Work order - Reproduce all the entries precisely.

Data excerpts -
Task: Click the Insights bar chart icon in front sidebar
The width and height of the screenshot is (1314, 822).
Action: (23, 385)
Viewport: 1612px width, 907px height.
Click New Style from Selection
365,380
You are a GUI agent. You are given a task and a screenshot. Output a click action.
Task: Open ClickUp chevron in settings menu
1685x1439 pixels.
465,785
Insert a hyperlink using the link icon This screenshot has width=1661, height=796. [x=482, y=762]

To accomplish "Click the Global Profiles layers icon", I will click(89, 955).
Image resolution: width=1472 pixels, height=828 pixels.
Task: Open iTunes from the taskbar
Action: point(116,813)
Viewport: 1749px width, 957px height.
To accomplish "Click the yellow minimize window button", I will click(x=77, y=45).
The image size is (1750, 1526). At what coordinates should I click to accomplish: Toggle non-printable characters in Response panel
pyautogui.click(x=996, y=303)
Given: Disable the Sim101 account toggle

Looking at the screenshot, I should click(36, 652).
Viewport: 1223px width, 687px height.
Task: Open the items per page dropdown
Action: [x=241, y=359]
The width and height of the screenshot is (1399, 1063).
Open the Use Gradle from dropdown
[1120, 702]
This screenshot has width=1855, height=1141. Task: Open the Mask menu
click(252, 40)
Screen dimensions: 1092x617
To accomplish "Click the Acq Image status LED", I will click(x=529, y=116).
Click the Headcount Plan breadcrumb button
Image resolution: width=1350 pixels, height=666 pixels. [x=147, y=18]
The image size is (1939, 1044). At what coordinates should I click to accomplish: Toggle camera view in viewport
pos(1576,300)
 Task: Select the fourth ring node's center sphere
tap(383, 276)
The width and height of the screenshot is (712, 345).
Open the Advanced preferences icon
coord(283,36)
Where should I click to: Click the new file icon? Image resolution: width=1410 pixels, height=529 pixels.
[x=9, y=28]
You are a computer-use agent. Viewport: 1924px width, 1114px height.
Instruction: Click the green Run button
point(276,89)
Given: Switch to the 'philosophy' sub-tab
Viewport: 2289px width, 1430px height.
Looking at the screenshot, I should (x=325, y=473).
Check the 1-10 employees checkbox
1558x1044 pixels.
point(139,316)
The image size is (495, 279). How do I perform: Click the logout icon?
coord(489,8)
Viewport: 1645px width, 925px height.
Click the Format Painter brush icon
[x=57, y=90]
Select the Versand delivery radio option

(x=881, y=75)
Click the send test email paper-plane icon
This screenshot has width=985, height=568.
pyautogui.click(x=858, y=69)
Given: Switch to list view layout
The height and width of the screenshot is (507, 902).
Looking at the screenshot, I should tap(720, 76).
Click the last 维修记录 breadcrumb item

Solution for this problem -
Task: Click the Insights bar chart icon in front sidebar
The width and height of the screenshot is (1314, 822).
Action: (23, 385)
Viewport: 1612px width, 907px height.
Click New Style from Selection
365,380
You are a GUI agent. You are given a task and a screenshot. Output a click action.
Task: Open ClickUp chevron in settings menu
1685x1439 pixels.
465,785
Insert a hyperlink using the link icon This screenshot has width=1661, height=796. [x=482, y=762]

To accomplish "Click the Global Profiles layers icon", I will click(89, 955).
Image resolution: width=1472 pixels, height=828 pixels.
Task: Open iTunes from the taskbar
Action: point(116,813)
Viewport: 1749px width, 957px height.
To accomplish "Click the yellow minimize window button", I will click(x=77, y=45).
The image size is (1750, 1526). At what coordinates should I click to accomplish: Toggle non-printable characters in Response panel
pyautogui.click(x=996, y=303)
Given: Disable the Sim101 account toggle

Looking at the screenshot, I should click(36, 652).
Viewport: 1223px width, 687px height.
Task: Open the items per page dropdown
Action: [x=241, y=359]
The width and height of the screenshot is (1399, 1063).
Open the Use Gradle from dropdown
[1120, 702]
This screenshot has width=1855, height=1141. Task: Open the Mask menu
click(252, 40)
Screen dimensions: 1092x617
To accomplish "Click the Acq Image status LED", I will click(x=529, y=116).
Click the Headcount Plan breadcrumb button
Image resolution: width=1350 pixels, height=666 pixels. [x=147, y=18]
The image size is (1939, 1044). At what coordinates should I click to accomplish: Toggle camera view in viewport
pos(1576,300)
 Task: Select the fourth ring node's center sphere
tap(383, 276)
The width and height of the screenshot is (712, 345).
Open the Advanced preferences icon
coord(283,36)
Where should I click to: Click the new file icon? Image resolution: width=1410 pixels, height=529 pixels.
[x=9, y=28]
You are a computer-use agent. Viewport: 1924px width, 1114px height.
Instruction: Click the green Run button
point(276,89)
Given: Switch to the 'philosophy' sub-tab
Viewport: 2289px width, 1430px height.
Looking at the screenshot, I should (x=325, y=473).
Check the 1-10 employees checkbox
1558x1044 pixels.
point(139,316)
The image size is (495, 279). How do I perform: Click the logout icon?
coord(489,8)
Viewport: 1645px width, 925px height.
Click the Format Painter brush icon
[x=57, y=90]
Select the Versand delivery radio option

(x=881, y=75)
Click the send test email paper-plane icon
This screenshot has width=985, height=568.
pyautogui.click(x=858, y=69)
Given: Switch to list view layout
The height and width of the screenshot is (507, 902).
Looking at the screenshot, I should tap(720, 76).
Click the last 维修记录 breadcrumb item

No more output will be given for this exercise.